Golden Castle Golf and Spa is a 21,000-square-foot castle in the sky atop Cinnamon Hill Golf Course. A pair of tall double doors swing open into a two-storey entrance hall. The 12 guest rooms are named after Jamaica’s parishes, with decor that reflects the character of each. It’s quite the luxurious hideaway, with suites fit for royalty; as they say, “your fantasy escape is in full regalia.” Golden Castle has all the requisite amenities, including a Jacuzzi, spa, sauna, movie theatre, and fitness centre.

For a window into Jamaica’s past, the Greenwood Great House, 24 kilometres east of Montego Bay, is a must-see. The estate originally belonged to Elizabeth Barrett Browning’s family. In 1655, the British expedition to capture Hispaniola from Spain failed, so they seized Jamaica instead. Hersey Barrett, an officer of the party, was granted lands and settled there. Like others of its kind, the Georgian-style great house was built in the 1780s as the centrepiece for a large sugar plantation. The Barretts’ wealth grew immensely, and they eventually owned over 84,000 acres and 2,000 slaves. Unlike their contemporaries, the family treated their slaves relatively well and provided them with education; the Greenwood Great House survived the Christmas Rebellion of 1831, when 60,000 of Jamaica’s slave population of 300,000 revolted and set fire to a great number of plantation buildings.

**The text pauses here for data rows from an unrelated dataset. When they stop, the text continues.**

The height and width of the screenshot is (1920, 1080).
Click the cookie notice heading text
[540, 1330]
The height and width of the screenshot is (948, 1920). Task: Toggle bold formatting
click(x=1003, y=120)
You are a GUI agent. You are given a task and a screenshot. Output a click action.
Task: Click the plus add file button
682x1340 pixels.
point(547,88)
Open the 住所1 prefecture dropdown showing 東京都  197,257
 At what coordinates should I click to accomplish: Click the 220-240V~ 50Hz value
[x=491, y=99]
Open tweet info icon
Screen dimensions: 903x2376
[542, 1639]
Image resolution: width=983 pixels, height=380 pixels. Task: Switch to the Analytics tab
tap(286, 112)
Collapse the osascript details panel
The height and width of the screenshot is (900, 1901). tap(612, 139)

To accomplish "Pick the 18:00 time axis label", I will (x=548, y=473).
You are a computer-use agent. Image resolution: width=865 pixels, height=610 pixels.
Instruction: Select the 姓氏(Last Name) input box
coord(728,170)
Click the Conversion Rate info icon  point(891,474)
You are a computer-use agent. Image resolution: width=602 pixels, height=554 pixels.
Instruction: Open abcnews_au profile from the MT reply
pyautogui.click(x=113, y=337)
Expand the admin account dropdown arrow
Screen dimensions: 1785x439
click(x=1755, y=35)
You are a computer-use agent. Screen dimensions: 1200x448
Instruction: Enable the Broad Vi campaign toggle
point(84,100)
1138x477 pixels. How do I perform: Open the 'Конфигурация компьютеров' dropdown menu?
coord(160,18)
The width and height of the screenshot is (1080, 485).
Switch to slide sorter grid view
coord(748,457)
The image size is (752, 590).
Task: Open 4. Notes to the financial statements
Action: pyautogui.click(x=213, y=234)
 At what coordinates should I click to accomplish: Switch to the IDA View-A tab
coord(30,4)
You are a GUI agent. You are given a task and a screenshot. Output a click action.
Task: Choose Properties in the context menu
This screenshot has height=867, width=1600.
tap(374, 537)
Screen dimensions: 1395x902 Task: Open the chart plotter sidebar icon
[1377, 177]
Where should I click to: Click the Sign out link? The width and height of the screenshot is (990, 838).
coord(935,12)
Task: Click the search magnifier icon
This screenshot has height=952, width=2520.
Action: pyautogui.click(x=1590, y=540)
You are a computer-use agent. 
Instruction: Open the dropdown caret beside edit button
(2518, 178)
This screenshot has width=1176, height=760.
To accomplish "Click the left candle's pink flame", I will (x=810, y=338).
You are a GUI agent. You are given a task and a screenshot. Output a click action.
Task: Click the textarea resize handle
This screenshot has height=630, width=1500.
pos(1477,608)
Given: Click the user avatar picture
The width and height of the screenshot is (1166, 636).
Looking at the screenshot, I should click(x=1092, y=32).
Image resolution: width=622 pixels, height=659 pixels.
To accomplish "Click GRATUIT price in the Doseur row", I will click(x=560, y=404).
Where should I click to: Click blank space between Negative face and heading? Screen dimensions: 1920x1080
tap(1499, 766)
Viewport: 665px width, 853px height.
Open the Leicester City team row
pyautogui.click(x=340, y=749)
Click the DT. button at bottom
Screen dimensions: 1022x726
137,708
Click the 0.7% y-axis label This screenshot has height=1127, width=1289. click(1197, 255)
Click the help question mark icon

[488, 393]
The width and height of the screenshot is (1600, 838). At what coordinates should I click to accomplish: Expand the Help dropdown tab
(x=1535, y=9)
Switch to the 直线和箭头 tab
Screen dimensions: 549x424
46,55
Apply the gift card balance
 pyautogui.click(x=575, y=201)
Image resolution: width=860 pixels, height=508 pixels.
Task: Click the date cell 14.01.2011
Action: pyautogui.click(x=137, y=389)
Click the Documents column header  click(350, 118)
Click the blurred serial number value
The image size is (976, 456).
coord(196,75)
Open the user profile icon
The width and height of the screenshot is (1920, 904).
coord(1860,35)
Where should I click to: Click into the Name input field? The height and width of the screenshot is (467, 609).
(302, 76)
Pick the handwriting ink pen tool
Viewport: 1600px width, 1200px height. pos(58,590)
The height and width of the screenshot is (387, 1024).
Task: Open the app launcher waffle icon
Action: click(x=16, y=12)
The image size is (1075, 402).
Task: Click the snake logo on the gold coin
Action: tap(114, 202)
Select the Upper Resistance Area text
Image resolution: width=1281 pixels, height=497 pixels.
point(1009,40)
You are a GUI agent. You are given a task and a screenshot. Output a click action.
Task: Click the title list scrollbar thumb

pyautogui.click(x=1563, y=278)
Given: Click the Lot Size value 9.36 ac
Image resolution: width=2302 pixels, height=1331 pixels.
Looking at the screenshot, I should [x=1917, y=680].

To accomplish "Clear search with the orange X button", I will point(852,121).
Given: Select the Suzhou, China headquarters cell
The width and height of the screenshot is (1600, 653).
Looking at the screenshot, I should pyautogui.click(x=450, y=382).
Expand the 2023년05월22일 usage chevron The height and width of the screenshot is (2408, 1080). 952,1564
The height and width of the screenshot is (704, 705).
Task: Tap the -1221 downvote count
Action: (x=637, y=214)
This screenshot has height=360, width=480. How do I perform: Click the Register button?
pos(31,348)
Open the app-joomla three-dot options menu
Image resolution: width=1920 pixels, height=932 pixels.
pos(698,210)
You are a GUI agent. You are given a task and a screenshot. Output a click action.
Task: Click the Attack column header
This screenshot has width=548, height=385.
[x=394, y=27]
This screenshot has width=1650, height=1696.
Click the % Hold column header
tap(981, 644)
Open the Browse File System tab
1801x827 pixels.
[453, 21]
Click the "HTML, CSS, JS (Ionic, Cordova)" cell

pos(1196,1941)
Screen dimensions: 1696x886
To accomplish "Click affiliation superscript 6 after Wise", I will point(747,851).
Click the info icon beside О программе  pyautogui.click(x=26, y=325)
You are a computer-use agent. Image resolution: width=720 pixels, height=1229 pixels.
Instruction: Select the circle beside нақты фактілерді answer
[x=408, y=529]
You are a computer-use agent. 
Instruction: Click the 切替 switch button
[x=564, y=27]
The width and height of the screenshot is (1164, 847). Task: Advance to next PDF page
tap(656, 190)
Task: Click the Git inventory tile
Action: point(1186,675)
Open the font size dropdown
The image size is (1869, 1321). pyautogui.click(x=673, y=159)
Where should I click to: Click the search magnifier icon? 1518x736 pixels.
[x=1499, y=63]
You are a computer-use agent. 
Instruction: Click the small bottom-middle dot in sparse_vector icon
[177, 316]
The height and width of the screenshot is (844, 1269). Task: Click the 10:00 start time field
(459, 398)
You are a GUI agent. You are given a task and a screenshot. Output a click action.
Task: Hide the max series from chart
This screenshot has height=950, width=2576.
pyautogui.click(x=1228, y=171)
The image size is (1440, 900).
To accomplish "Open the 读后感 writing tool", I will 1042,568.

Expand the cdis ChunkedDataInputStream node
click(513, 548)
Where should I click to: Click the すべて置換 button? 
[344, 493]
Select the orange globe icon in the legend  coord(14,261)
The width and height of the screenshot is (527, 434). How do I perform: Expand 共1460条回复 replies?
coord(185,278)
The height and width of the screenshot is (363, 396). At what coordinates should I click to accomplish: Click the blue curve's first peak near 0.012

Today, Greenwood Great House is home to the largest antique collection in the Caribbean, and is recognized by the government of Jamaica as a National Heritage Site. Inside, much of the original furniture remains intact. Among the pieces are intriguing objects including an old fire pump, a court jester’s chair, and original Wedgwood china. Other artifacts point to the more gruesome aspects of the time, such as a mantrap used to violently ensnare runaway slaves. There are also musical relics, which can be roused from their slumber. Lovely minuets, played from one of the two Polyphons, sound rather haunting. A warbling off-key tune can still be coaxed out of the barrel organ, which dates from 1874. The discordant notes tumble out: “Daisy, Daisy, give me your answer, do.”

Outside, a 22-metre-long upper veranda, facing north, provides a commanding view of the Caribbean Sea. The horizon runs unobstructed for 180 degrees, making visible the curvature of the Earth. In the distance, the turquoise waters suddenly give way to a dark blue mass indicating the Cayman Trough, a 7.7-kilometre drop.

Last year, Jamaica celebrated the 50th anniversary of its independence with a myriad of cultural and sporting events and musical and dance performances. In commemoration, Appleton Estate released a limited edition 50-year-old rum called the Jamaica Independence Reserve, now the oldest in the world. This iteration of Jamaica’s “finest legal export”—as it’s described in a series of witty ad campaigns—comprises rums that have been aged for a minimum of half a century in oak barrels.

Rum, coffee, blue water, jerk chicken, dancing, and all that rich history make Jamaica a fascinating experience. Just remember to bring sunscreen, and be ready to be inundated: with living colour.